Forum Moderators: martinibuster
I have spent the past while focused primarily on my reciprocal link campaign. Though it is still in its infancy I have noticed obvious results.
I manage travel related sites, so I have naturally only been exchanging with other travel sites. What I have noticed however, is that a large number of webmasters refuse to exchange links with sites that are not directly related to their city, state or similar. How important do you think it is to exchange links only with sites with similar content and keywords? For my particular region there are not so many high PR sites, even including direct competition.
My apologese if this has been asked before. Newbie n' all that. Cheers.
We added interesting content, useful information for tourists and attractive pix with content (travelogue style). The webmasters were glad to link back to the sites as those pages helped their visitors too.
You can use your link page creatively. Instead of dumping the links together you can add enjoyable content and insert your partners’ links appropriately. I am sure you will get some high PR sites linking to you if you have authentic content. And while choosing your link partners concentrate on the site content instead of their PR. A PR3 today can be a PR5 tomorrow. And the grape-vine goes: The toolbar has bugs.
IMHO a link from a page about city X is relevant even if it is not travel related but your site is about travel issues in city x. What Google might do is giving the city related part of the keyphrase a boost for this link only.
A link from a page about hotels in city Z is relevant even though your page is about a hotel in city X (but it is still about a hotel...). What Google might do is giving the keyword hotel of the keyphrase a boost for this link only.
So you could have
- links from other travel related sites
- links from other city/state related sites
- links from sites about your city and travel
all of them should be relevant. Of course the closer the site is to your site the more you get out of it (both from search engines and from visitors using that link).
Just ask yourself whether a link makes sense for a visitor of the site you want to exchange links with. If it does make sense then tell them why it makes sense.
But, this is an interesting topic for Google.
I have a competitor that purchases links from numerous high profile, but non-related, sites. Prior to Florida they were reaping the rewards. But now those links seem to be totally discounted. Their PR still shows, but their SERPs are totally down the tubes.
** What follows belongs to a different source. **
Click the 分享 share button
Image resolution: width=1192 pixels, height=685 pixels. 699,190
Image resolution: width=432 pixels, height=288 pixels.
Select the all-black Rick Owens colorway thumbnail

How exactly Google is detecting a difference between related sites, authoritarian sites and sponsored links is a very interesting question? But, it appears on the surface that somehow Google knows the difference.
Nonetheless, I have received plenty of responses to link requests that go something like:
"I don't think that car hire in CITY-X is relevant to Hotels in CITY-Y. We only exchange links with CITY-Y sites".
Perhaps this is at 2 removes. Wrong city, wrong business. But to me it's all travel.
I suppose everyone has their own exchange policy, and there is a lot to be said for quality over quantity. If you only link to sites that have the same keywords and theme as your site, and if you only receive links from similarly inclined sites, I would imagine there would be benefits.
A - PR7 fan website about 50's cars
B - PR3 website that helps divorced rich men going thru midlife crisis's spend their disposable income
Do you think any software is capable of making an accurate decision on how relevant a link is?
In your example (car restoration business), Google will look at my site's content and find constant reference to "Car restoration" or "vintage" (or whatever, I'm not a car person). When looking at my link partners, I believe it will compare their content with mine, and if we have very similar keywords and anchor text then it will assume we're in the same field and I will gain more from the exchange.